_THE TASK_
Could you write out the items below line for line, with no changes?

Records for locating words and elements

========

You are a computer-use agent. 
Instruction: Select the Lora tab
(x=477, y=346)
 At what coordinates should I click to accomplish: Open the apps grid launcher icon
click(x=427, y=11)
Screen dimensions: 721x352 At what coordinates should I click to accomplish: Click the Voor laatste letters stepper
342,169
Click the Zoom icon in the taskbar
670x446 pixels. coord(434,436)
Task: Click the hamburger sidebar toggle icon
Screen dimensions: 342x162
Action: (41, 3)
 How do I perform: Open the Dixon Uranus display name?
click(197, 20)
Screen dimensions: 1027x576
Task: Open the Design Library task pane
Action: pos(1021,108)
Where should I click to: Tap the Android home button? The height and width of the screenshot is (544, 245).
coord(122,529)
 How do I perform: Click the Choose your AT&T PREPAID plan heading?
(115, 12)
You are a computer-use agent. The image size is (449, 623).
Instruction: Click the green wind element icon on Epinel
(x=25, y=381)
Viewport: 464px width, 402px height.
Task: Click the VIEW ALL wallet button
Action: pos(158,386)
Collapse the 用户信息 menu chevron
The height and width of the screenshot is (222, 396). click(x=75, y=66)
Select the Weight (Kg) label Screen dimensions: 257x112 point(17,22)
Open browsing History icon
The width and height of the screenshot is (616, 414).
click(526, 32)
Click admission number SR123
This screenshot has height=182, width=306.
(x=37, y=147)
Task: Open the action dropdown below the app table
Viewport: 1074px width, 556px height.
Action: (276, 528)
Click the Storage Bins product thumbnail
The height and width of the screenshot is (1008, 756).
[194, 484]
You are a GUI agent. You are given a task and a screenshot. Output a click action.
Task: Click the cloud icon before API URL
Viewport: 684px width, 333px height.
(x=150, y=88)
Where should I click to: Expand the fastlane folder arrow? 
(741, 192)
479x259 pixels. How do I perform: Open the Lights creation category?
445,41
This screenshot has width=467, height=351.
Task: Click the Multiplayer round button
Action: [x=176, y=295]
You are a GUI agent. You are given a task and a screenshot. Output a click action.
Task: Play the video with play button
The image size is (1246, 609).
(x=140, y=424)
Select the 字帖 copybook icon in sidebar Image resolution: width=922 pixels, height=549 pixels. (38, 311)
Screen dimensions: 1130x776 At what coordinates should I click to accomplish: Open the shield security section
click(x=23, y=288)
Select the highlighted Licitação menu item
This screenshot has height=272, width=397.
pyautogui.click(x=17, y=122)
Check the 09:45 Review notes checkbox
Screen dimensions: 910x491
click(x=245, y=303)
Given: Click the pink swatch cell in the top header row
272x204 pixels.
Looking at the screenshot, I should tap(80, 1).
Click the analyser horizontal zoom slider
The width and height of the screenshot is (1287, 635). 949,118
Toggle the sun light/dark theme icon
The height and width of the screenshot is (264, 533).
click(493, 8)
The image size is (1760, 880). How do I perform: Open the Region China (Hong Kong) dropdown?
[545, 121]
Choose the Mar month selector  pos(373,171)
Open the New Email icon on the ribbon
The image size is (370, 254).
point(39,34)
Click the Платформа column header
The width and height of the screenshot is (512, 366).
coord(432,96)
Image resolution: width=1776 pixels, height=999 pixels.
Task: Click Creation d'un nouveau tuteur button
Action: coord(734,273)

========

_THE RESPONSE_
You are a computer-use agent. 
Instruction: Select the Lora tab
(x=477, y=346)
 At what coordinates should I click to accomplish: Open the apps grid launcher icon
click(x=427, y=11)
Screen dimensions: 721x352 At what coordinates should I click to accomplish: Click the Voor laatste letters stepper
342,169
Click the Zoom icon in the taskbar
670x446 pixels. coord(434,436)
Task: Click the hamburger sidebar toggle icon
Screen dimensions: 342x162
Action: (41, 3)
 How do I perform: Open the Dixon Uranus display name?
click(197, 20)
Screen dimensions: 1027x576
Task: Open the Design Library task pane
Action: pos(1021,108)
Where should I click to: Tap the Android home button? The height and width of the screenshot is (544, 245).
coord(122,529)
 How do I perform: Click the Choose your AT&T PREPAID plan heading?
(115, 12)
You are a computer-use agent. The image size is (449, 623).
Instruction: Click the green wind element icon on Epinel
(x=25, y=381)
Viewport: 464px width, 402px height.
Task: Click the VIEW ALL wallet button
Action: pos(158,386)
Collapse the 用户信息 menu chevron
The height and width of the screenshot is (222, 396). click(x=75, y=66)
Select the Weight (Kg) label Screen dimensions: 257x112 point(17,22)
Open browsing History icon
The width and height of the screenshot is (616, 414).
click(526, 32)
Click admission number SR123
This screenshot has height=182, width=306.
(x=37, y=147)
Task: Open the action dropdown below the app table
Viewport: 1074px width, 556px height.
Action: (276, 528)
Click the Storage Bins product thumbnail
The height and width of the screenshot is (1008, 756).
[194, 484]
You are a GUI agent. You are given a task and a screenshot. Output a click action.
Task: Click the cloud icon before API URL
Viewport: 684px width, 333px height.
(x=150, y=88)
Where should I click to: Expand the fastlane folder arrow? 
(741, 192)
479x259 pixels. How do I perform: Open the Lights creation category?
445,41
This screenshot has width=467, height=351.
Task: Click the Multiplayer round button
Action: [x=176, y=295]
You are a GUI agent. You are given a task and a screenshot. Output a click action.
Task: Play the video with play button
The image size is (1246, 609).
(x=140, y=424)
Select the 字帖 copybook icon in sidebar Image resolution: width=922 pixels, height=549 pixels. (38, 311)
Screen dimensions: 1130x776 At what coordinates should I click to accomplish: Open the shield security section
click(x=23, y=288)
Select the highlighted Licitação menu item
This screenshot has height=272, width=397.
pyautogui.click(x=17, y=122)
Check the 09:45 Review notes checkbox
Screen dimensions: 910x491
click(x=245, y=303)
Given: Click the pink swatch cell in the top header row
272x204 pixels.
Looking at the screenshot, I should tap(80, 1).
Click the analyser horizontal zoom slider
The width and height of the screenshot is (1287, 635). 949,118
Toggle the sun light/dark theme icon
The height and width of the screenshot is (264, 533).
click(493, 8)
The image size is (1760, 880). How do I perform: Open the Region China (Hong Kong) dropdown?
[545, 121]
Choose the Mar month selector  pos(373,171)
Open the New Email icon on the ribbon
The image size is (370, 254).
point(39,34)
Click the Платформа column header
The width and height of the screenshot is (512, 366).
coord(432,96)
Image resolution: width=1776 pixels, height=999 pixels.
Task: Click Creation d'un nouveau tuteur button
Action: coord(734,273)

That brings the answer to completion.